High school in Michigan, United States

Northview High School is located in Plainfield Township, Kent County, Michigan, a Northeastern suburb of Grand Rapids, Michigan. It was a National Blue Ribbon school in 2001. The high school is one of the two high schools in the Northview Public Schools system.

==History==
The Northview Public School District was born in the late 1950s. As the population of greater Grand Rapids swelled, the need for a high school became clear, and in an effort to pool the financial resources needed to build a high school, several small rural school districts merged with the Oakview Public School District to form Northview Public Schools.

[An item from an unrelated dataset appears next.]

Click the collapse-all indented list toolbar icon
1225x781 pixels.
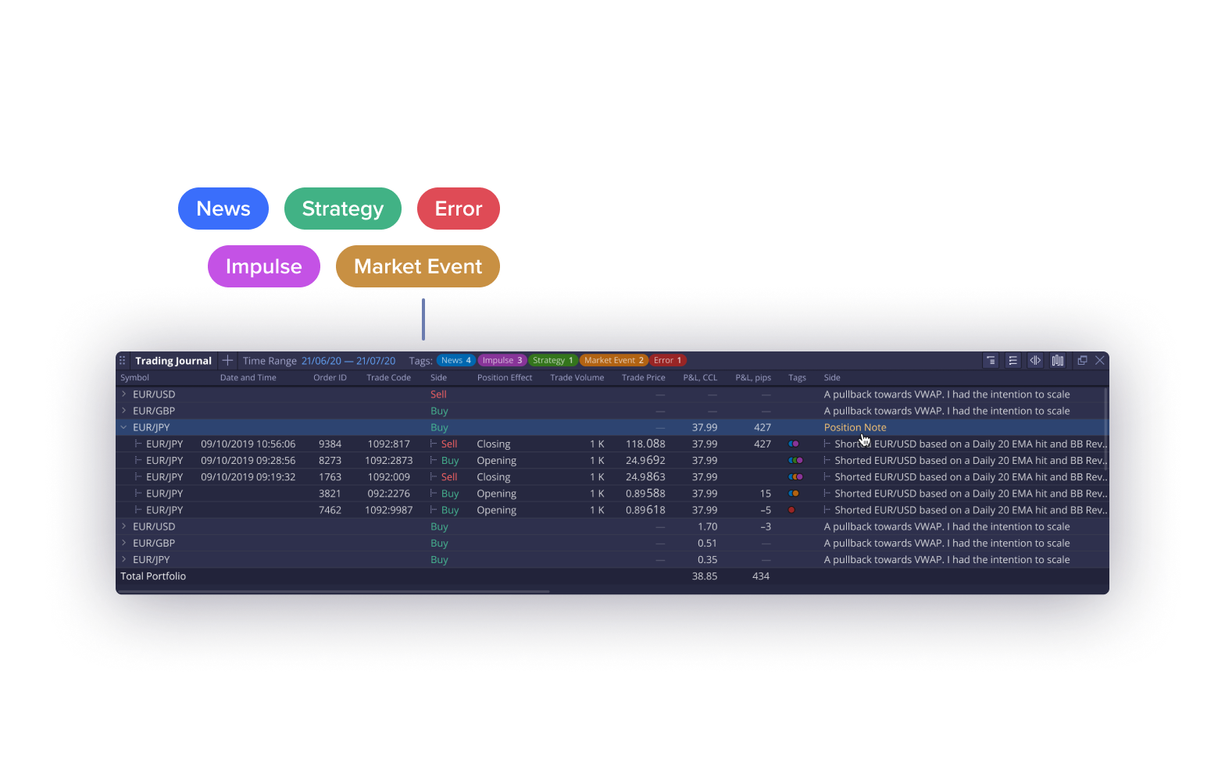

In 1959, construction began on the building, and in 1962, Northview High School opened its doors to its first students. In 2011 and 2012, two tax proposals gave over 43.5 million dollars towards renovating the high school campus, as well as the athletic facilities. In the early fall of 2014, the construction was completed.

==Athletics==
The Northview Wildcats are in the Ottawa-Kent Conference White Division. Northview's athletic teams compete under the "Wildcat" mascot.